Don’t screw this up. It’s your last match.
Lex crouched, wiped the blood from his forehead with his shoulder, wedged the lamp between his knees, and carefully shielded the flame with his cupped hand. Slowly, he guided it to the lamp. This time, it caught. A smoky flame flickered to life on the wick. In its dim light, he saw the piles of fallen rock. Beneath a boulder, he spotted a bloodied arm. The sleeve was torn to shreds, covered in dust, and the hand scratched and bloody.
Lex checked for a pulse but found nothing, which meant only one thing: Jeff was dead.
He picked up the lamp, holding it by the handle, watching as the wick bent toward the wind. Leaving the man behind, Lex limped toward the source of the freezing gust.
After a while, he found a narrow hole in the stone wall, only waist-high. The wind blew into the cave from this opening, and bits of metal scrap and rubble lay scattered in front of it. Where did all this come from? He knelt down and shone the lamp inside. The stone walls were slick and glistening, and the freezing wind stung his face. For a moment, he wondered if he’d even fit through.
There’s only one way to find out.
With that thought, he crawled into the hole.
On the other side, he wandered through abandoned mine shafts for what felt like an eternity. His hands and feet were frozen numb as he made his way through icy caverns, never encountering a single soul. His injured foot forced him to stop for breaks, but the biting cold made it impossible to rest for long. Eventually, he came across a hollowed-out space, about the same size as the burial ground. He stood at the entrance and shone his light inside.
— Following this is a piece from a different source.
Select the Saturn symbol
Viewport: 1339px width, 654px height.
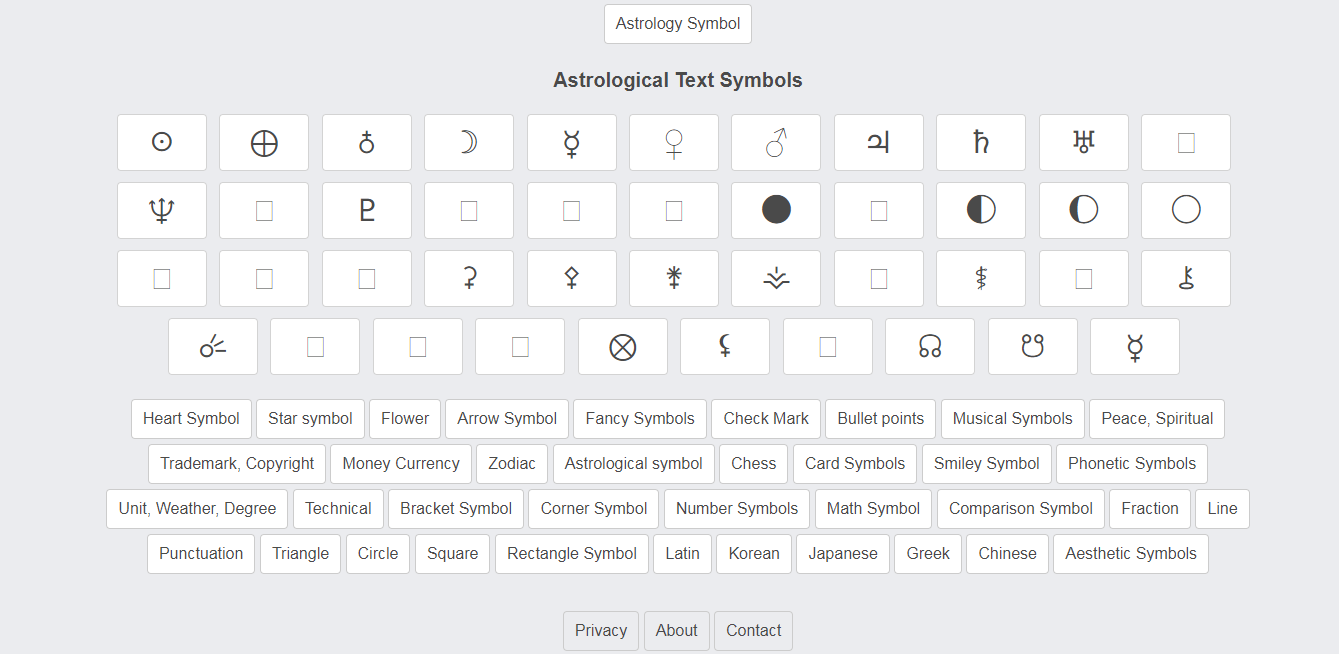(981, 142)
A shelter? That was his first thought.
A dead man lay on a filthy mattress, surrounded by a pile of canned goods. Several water canisters were scattered around. The boy ventured in, bent down to examine the cans, set his lamp on the stone floor, and with stiff fingers, pried open a can of tomato soup. He slurped it straight from the can—cold, half-frozen.
"Don't people usually ask before they take something that isn't theirs?"
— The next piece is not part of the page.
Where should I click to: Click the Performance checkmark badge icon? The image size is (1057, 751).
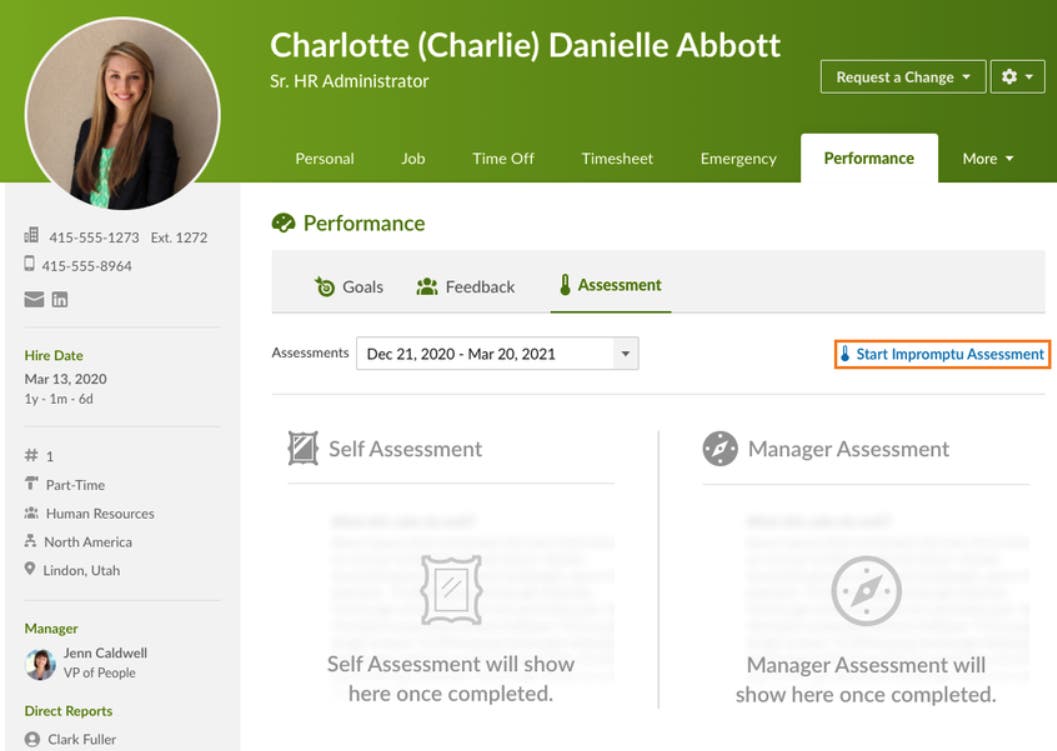283,222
The boy dropped the can, staggered back, putting weight on his injured ankle and landed flat on his back. "Holy crap," he said, still breathless with shock. "I thought you were dead."
The scrawny old man had a beard that reached down to his stomach. In the lamplight, his milky, clouded eyes held an odd sharpness. He sat up from his makeshift bed, wrapped in a blanket, wearing hole-riddled socks that peeked out from under the wool.
"I’ve been awake this whole time," the old man said.
"Well, you could’ve said hello."
"And you could’ve checked to see if I'm alive."
"Like I said, I thought you were dead."
"Well, I'm not."
Lex glanced down at the spilled tomato soup, slowly freezing on the stone floor. He looked back at the old man. "Mind if I grab another can? I’m starving."
The strange man gestured dramatically over the cans. "Take as much as you can eat."
The boy thanked him and helped himself.
"What’s in that one?" the old man asked.
The boy examined the label. "Synthetically grown beef, fresh from the petri dish. Well, maybe not so fresh anymore. Made over—uh, do you even know what year it is?"
The old man chuckled into his beard and shook his head.
"Yeah, well, over ten years ago, I’d guess." Lex was about to open the can when the old man said, "Why are you limping, and where’d you get that gash on your forehead?"
"The tunnel caved in. Must've slipped down a level or so. Jeff… he wasn’t as lucky as me."
The old man nodded.
"And what are you doing down here?"
"Nothing more than what it looks like."
"You're hiding."
"No." The hermit seemed to think for a moment. "Maybe, yes."
"Are you sick? Contagious?"
"No."
The boy nodded.
"Let me see it."
"See what?"
"Your foot. Is it sprained? Torn ligament, maybe?"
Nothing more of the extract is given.